Direction:
Can you write out each of the following items, word for word and in the same order?

^^^^^^^^

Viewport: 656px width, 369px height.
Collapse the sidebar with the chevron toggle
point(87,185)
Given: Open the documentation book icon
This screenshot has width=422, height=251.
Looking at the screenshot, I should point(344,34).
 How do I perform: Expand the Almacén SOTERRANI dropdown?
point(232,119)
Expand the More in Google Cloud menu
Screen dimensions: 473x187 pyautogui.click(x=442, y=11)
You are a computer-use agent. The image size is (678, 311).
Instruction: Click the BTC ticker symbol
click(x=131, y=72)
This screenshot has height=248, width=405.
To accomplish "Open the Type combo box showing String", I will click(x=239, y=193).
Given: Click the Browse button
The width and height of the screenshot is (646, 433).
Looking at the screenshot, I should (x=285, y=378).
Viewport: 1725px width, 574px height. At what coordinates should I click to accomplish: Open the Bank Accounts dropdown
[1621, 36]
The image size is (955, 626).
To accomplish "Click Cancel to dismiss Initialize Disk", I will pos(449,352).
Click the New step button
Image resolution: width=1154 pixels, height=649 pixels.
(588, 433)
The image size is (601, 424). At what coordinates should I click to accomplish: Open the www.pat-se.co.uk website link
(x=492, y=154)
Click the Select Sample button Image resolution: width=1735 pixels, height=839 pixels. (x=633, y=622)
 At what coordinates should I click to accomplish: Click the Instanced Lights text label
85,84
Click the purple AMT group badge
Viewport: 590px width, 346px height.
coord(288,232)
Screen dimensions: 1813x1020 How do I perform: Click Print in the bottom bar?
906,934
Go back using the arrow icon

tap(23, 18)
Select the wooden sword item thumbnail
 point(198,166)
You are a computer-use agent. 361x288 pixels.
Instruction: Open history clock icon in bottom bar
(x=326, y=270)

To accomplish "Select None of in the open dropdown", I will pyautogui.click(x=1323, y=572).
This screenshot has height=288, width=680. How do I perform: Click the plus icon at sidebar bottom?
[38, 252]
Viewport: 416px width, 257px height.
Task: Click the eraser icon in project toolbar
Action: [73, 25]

^^^^^^^^

Written answer:
Viewport: 656px width, 369px height.
Collapse the sidebar with the chevron toggle
point(87,185)
Given: Open the documentation book icon
This screenshot has width=422, height=251.
Looking at the screenshot, I should point(344,34).
 How do I perform: Expand the Almacén SOTERRANI dropdown?
point(232,119)
Expand the More in Google Cloud menu
Screen dimensions: 473x187 pyautogui.click(x=442, y=11)
You are a computer-use agent. The image size is (678, 311).
Instruction: Click the BTC ticker symbol
click(x=131, y=72)
This screenshot has height=248, width=405.
To accomplish "Open the Type combo box showing String", I will click(x=239, y=193).
Given: Click the Browse button
The width and height of the screenshot is (646, 433).
Looking at the screenshot, I should (x=285, y=378).
Viewport: 1725px width, 574px height. At what coordinates should I click to accomplish: Open the Bank Accounts dropdown
[1621, 36]
The image size is (955, 626).
To accomplish "Click Cancel to dismiss Initialize Disk", I will pos(449,352).
Click the New step button
Image resolution: width=1154 pixels, height=649 pixels.
(588, 433)
The image size is (601, 424). At what coordinates should I click to accomplish: Open the www.pat-se.co.uk website link
(x=492, y=154)
Click the Select Sample button Image resolution: width=1735 pixels, height=839 pixels. (x=633, y=622)
 At what coordinates should I click to accomplish: Click the Instanced Lights text label
85,84
Click the purple AMT group badge
Viewport: 590px width, 346px height.
coord(288,232)
Screen dimensions: 1813x1020 How do I perform: Click Print in the bottom bar?
906,934
Go back using the arrow icon

tap(23, 18)
Select the wooden sword item thumbnail
 point(198,166)
You are a computer-use agent. 361x288 pixels.
Instruction: Open history clock icon in bottom bar
(x=326, y=270)

To accomplish "Select None of in the open dropdown", I will pyautogui.click(x=1323, y=572).
This screenshot has height=288, width=680. How do I perform: Click the plus icon at sidebar bottom?
[38, 252]
Viewport: 416px width, 257px height.
Task: Click the eraser icon in project toolbar
Action: [73, 25]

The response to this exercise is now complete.